Below is a block of entries, which should be copied verbatim apart from the pictures.

== Segment start ==

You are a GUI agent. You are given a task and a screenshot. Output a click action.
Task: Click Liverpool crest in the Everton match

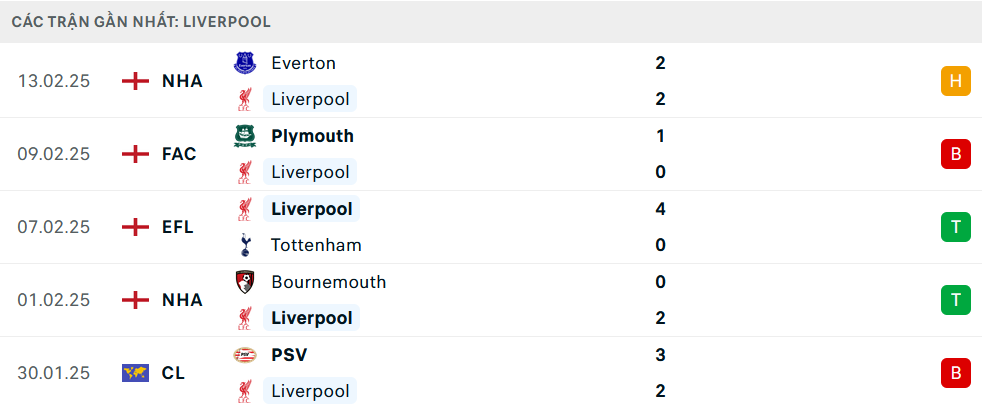tap(244, 99)
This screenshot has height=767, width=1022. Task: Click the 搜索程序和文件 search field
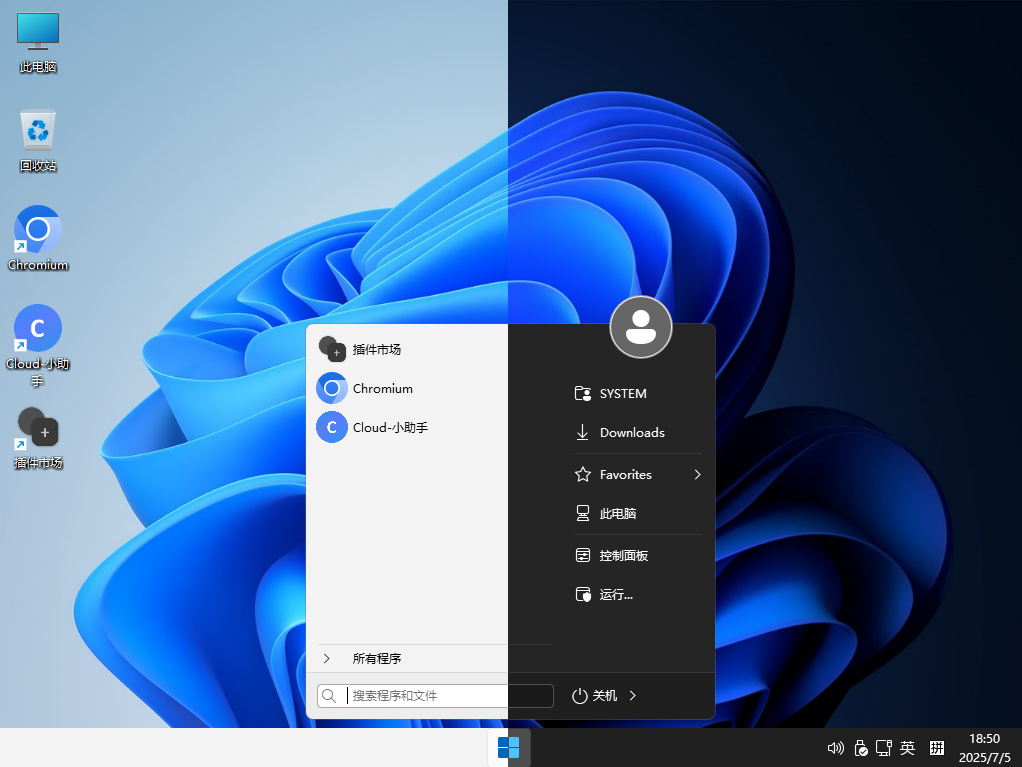440,695
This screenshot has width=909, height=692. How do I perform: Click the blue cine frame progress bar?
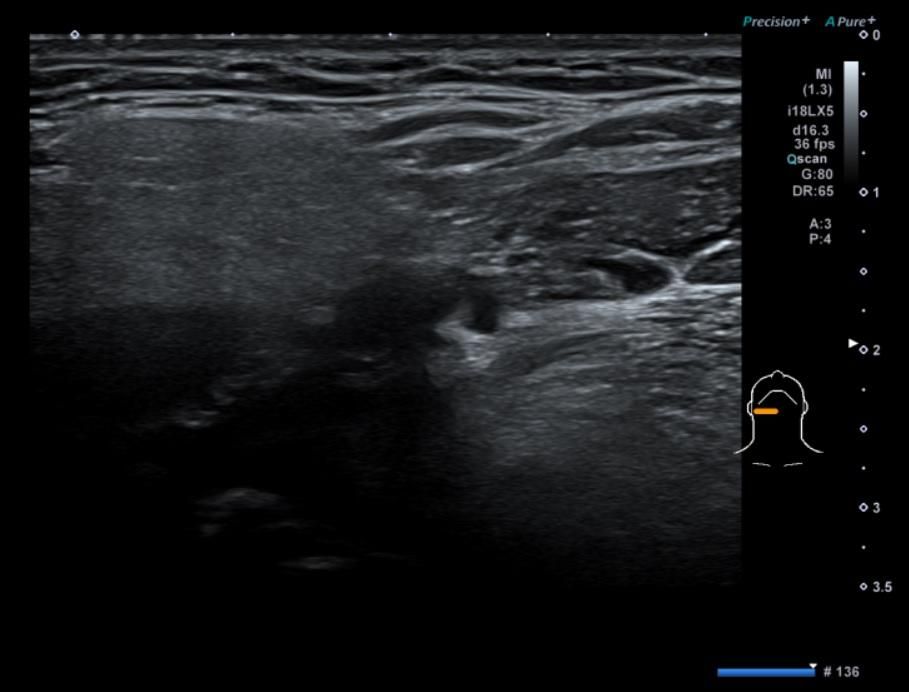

== Segment end ==

WRITTEN RESPONSE.
You are a GUI agent. You are given a task and a screenshot. Output a click action.
Task: Click Liverpool crest in the Everton match

tap(244, 99)
This screenshot has height=767, width=1022. Task: Click the 搜索程序和文件 search field
440,695
This screenshot has width=909, height=692. How do I perform: Click the blue cine frame progress bar?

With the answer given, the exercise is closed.